I have answered Turretin in-depth in reply articles 14 times now; the last four concerning the Eucharist. This came from one of the four. Most had little to do with his larger argument; I agree, because I was taking off from his comments about the “impossibility” of God being bodily present in the bread and wine and constructing a demonstration of all the different types of God’s presence in the Bible. So it’s a massive response to that one aspect of his argument. In that sense I readily agree that I wasn’t dealing with his entire argument. I do that across all four of my written responses.

I am not going to suppose all of Turretin’s arguments but will give some of the basics of a Reformed argument against Christ being physically present on earth after the ascension into heaven and before the second coming. I think that will clear up many misconceptions and thus clear up some confusion and false accusations.

Go for it. I so rarely get any responses that it is delightful to find someone willing to engage.

1. Reformed theology (RT) is not claiming that God cannot be present with man at any time. The whole list of how God in his divine nature is immaterially present has little to do with the subject and RT has no issue with it. They might have some slight differences, but they definitely believe in God’s omnipresence and also his special presence with believers by the Holy Spirit.

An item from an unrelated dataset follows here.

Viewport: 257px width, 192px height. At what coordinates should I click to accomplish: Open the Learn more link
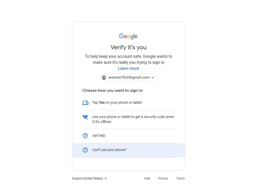click(129, 69)
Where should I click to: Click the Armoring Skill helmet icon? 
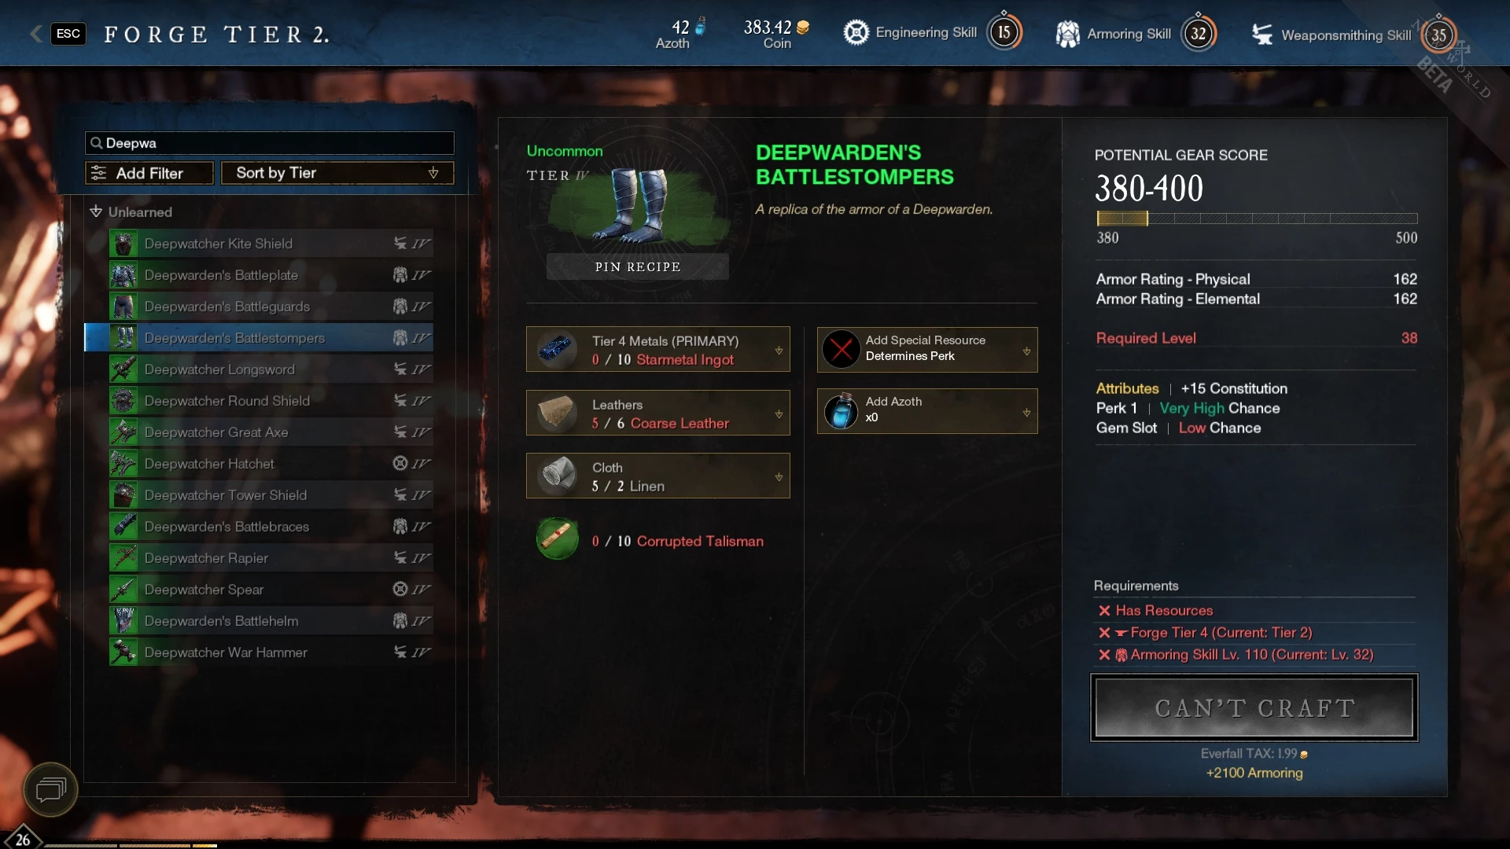(x=1067, y=34)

I agree. My argument was a huge reductio, trying to show that if God is immaterially present in ten ways and materially present in another nine ways, then how can Turretin claim that it’s “impossible” to believe in transubstantiation. It makes literally no sense, and is a universal negative type pseudo-“argument”: which is always a bad move on any sort of debate. Turretin not only claims God doesn’t do what we claim He does at every Mass, but can’t possibly do it: which is an exponentially larger claim and extremely difficult to prove from the Bible.

2. RT has no issue with pre incarnate physical appearances of God (Theophanies) but hold the incarnation in a special place. I do not think God was physically present in the burning bush but that is off topic.

My argument didn’t entail claiming that Reformed Protestants disagreed with all of these sorts of presence. I am explaining my intention with the argument, which you seem to have largely missed. I didn’t claim God was “physically present in the burning bush” either. What I claimed (in my notes for this video) was that it fell under the category of “Divine Presence Involving Physicality” and that “God can be and was present in a special way in matter (the burning bush . . .)”. That’s a different claim from saying that God himself was physically present in the bush. I chose my words very carefully, as I always do.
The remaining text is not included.